[Supplied text]:
☆ ☆ ☆ ☆ ☆ ☆ ☆

Croquet Microverse: big news for Metaverse enthusiasts
Toward a next-generation decentralized, distributed, high-tech Metaverse.
Greetings to all readers and subscribers, and special greetings to the paid subscribers!
Please scroll down for the main topic of this newsletter. But first, you are invited to attend the Terasem Space Day Colloquium on July 20, from 10am ET to 1pm ET, via Zoom.


I look forward to seeing you on July 20 at the Terasem Space Day! See previous newsletters for more info about the speakers.
The old Turing Church website turingchurch.net (hosted by Medium) is in maintenance-only mode, and turingchurch.com (this website hosted by Substack) is now the main Turing Church website.
Why? Because I like Substack more than Medium. Medium has an awkward business model (and now also an awkward layout) designed to encourage readers to subscribe to Medium. Of course there’s nothing wrong with this, but independent writers like me have other interests.
Substack is different. I like its minimalist design that is not cluttered by links to other Substack newsletters. Substack’s business model is very simple and crystal clear: if a writer chooses to charge a subscription fee, they take a reasonable cut.

☆ ☆ ☆ ☆ ☆ ☆ ☆

[Given records]:
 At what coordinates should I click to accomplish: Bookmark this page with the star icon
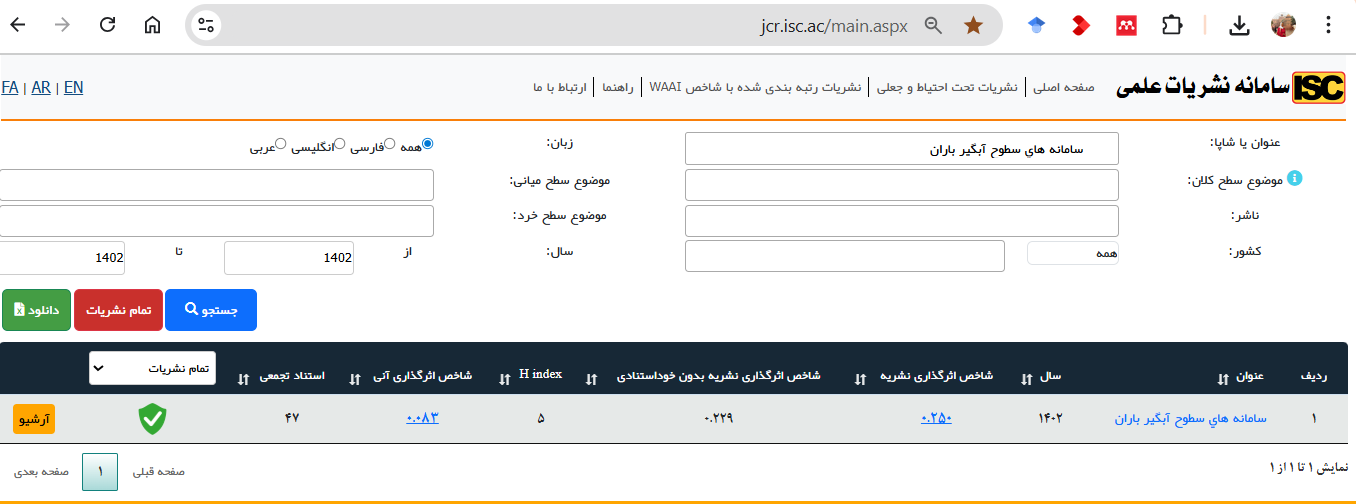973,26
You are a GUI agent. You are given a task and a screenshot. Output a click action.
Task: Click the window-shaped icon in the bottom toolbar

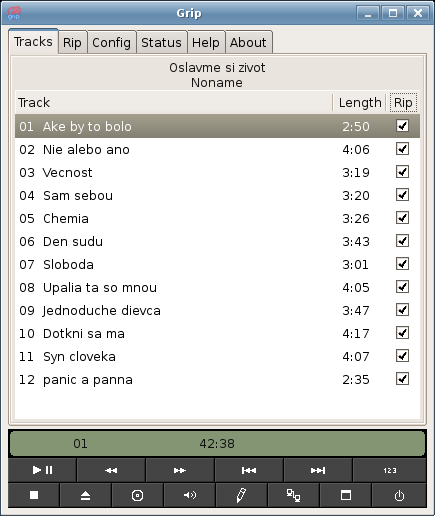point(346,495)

☆ ☆ ☆ ☆ ☆ ☆ ☆

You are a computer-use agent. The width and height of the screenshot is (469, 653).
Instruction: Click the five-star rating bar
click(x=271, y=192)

☆ ☆ ☆ ☆ ☆ ☆ ☆

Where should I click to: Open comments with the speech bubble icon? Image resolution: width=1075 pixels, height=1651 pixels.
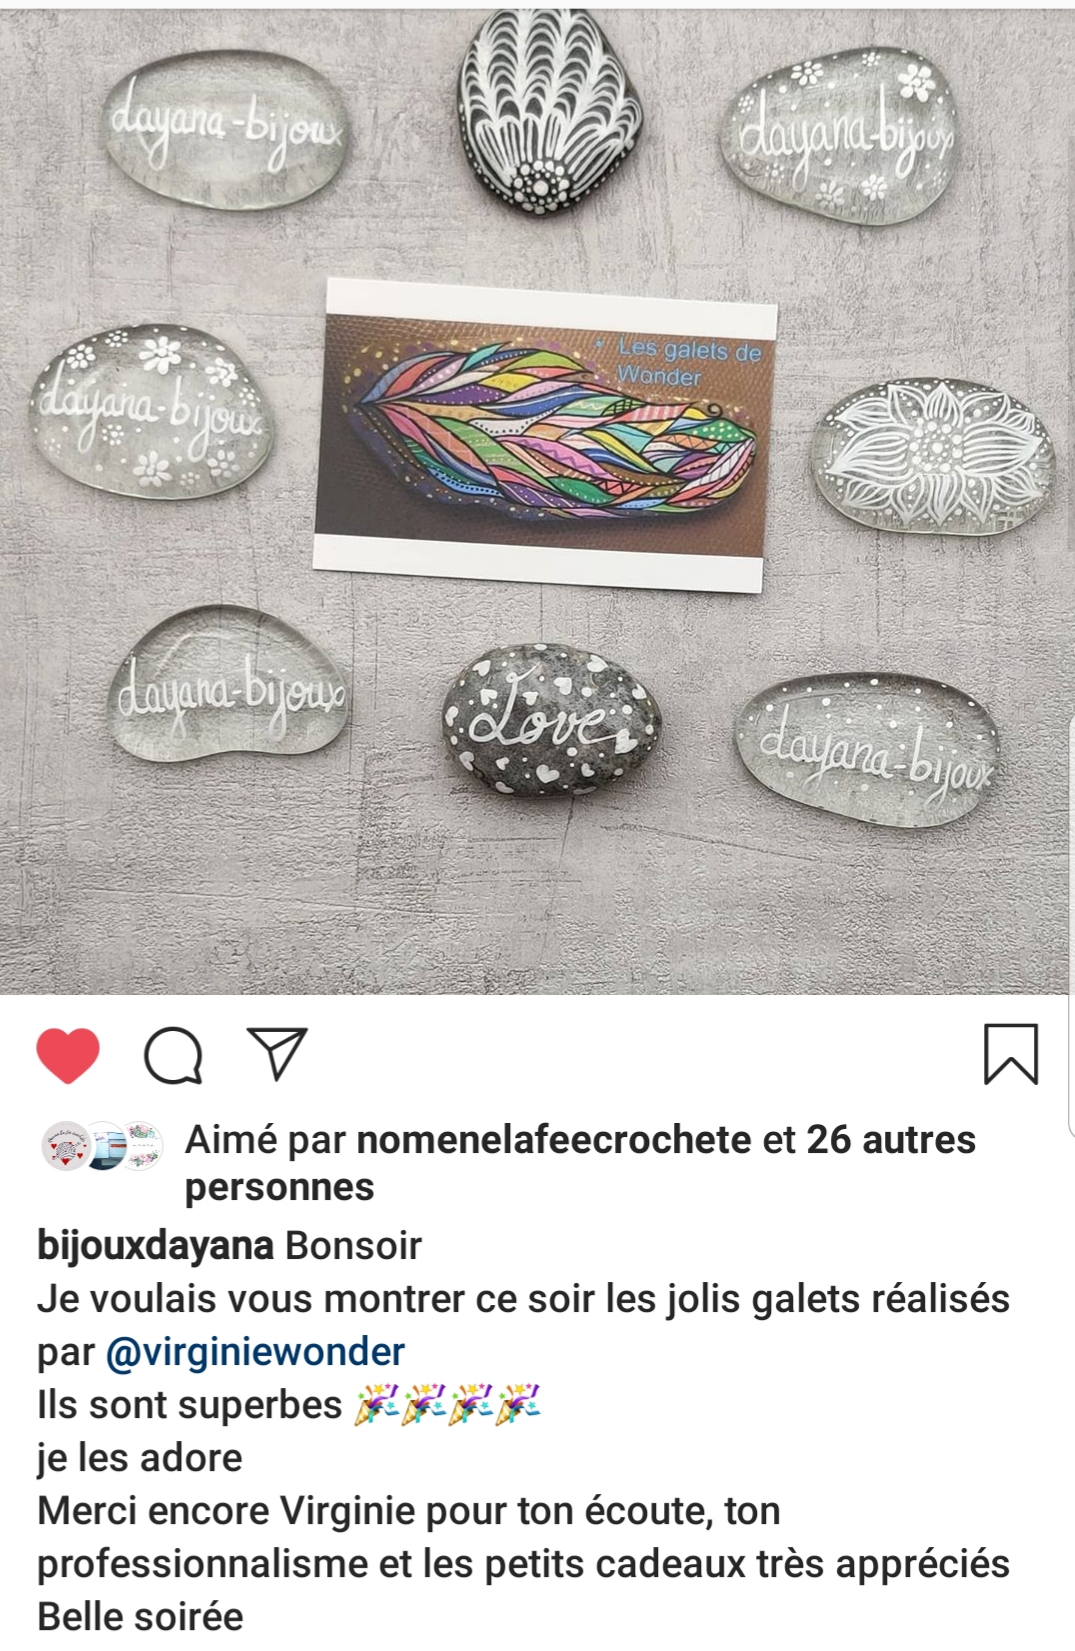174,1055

☆ ☆ ☆ ☆ ☆ ☆ ☆

[What the task asks]: Carry the Croquet Microverse newsletter forward from its last sentence.

[Response box]:
I’m persuaded that the overabundance of “free” (nothing is free, you know) online content has done more harm than good, and I kind of regret the old days where we PAID for newspapers. Ad-supported “free” content encourages bad things like misleading headlines and fake news.
So I support Substack and Substack writers, and I encourage you to do the same. There are many newsletter that you can subscribe to (including this one ;-).
One problem is that the minimum Substack fees ($5/month or $30/year) are perhaps too high. I guess this is due to the overhead cost of micropayments, but I guess they could introduce subscriptions to bundles of newsletter at reduced cost (e.g. $5/month for 5 newsletters).
Let’s come to the big news for Metaverse enthusiasts.
I have been active in the Virtual Reality (VR) Metaverse for more than two decades. In the mid/late 2000s I participated in the development of virtual worlds, including the Terasem island in Second Life. Until a few years ago the Terasem island in Second Life was used for Turing Church events (pictures below).
The Terasem island in Second Life was also used for Terasem events like the upcoming Space Day Colloquium, which now use Zoom.
Why did we give op on virtual worlds? We didn’t - we just gave up on Second Life. But we’re actively following Metaverse developments and hope to jump in again one day when the time is right.
In “Dawn of the New Everything: Encounters with Reality and Virtual Reality” (2017), VR pioneer Jaron Lanier says:
“VR is hard to do well even in a lab, and there’s still a lot to learn about how to make great VR products. Be patient… Just because it takes a while to figure a technology out, that doesn’t mean the world has rejected it…. Maybe VR will be huge, huge, huge...”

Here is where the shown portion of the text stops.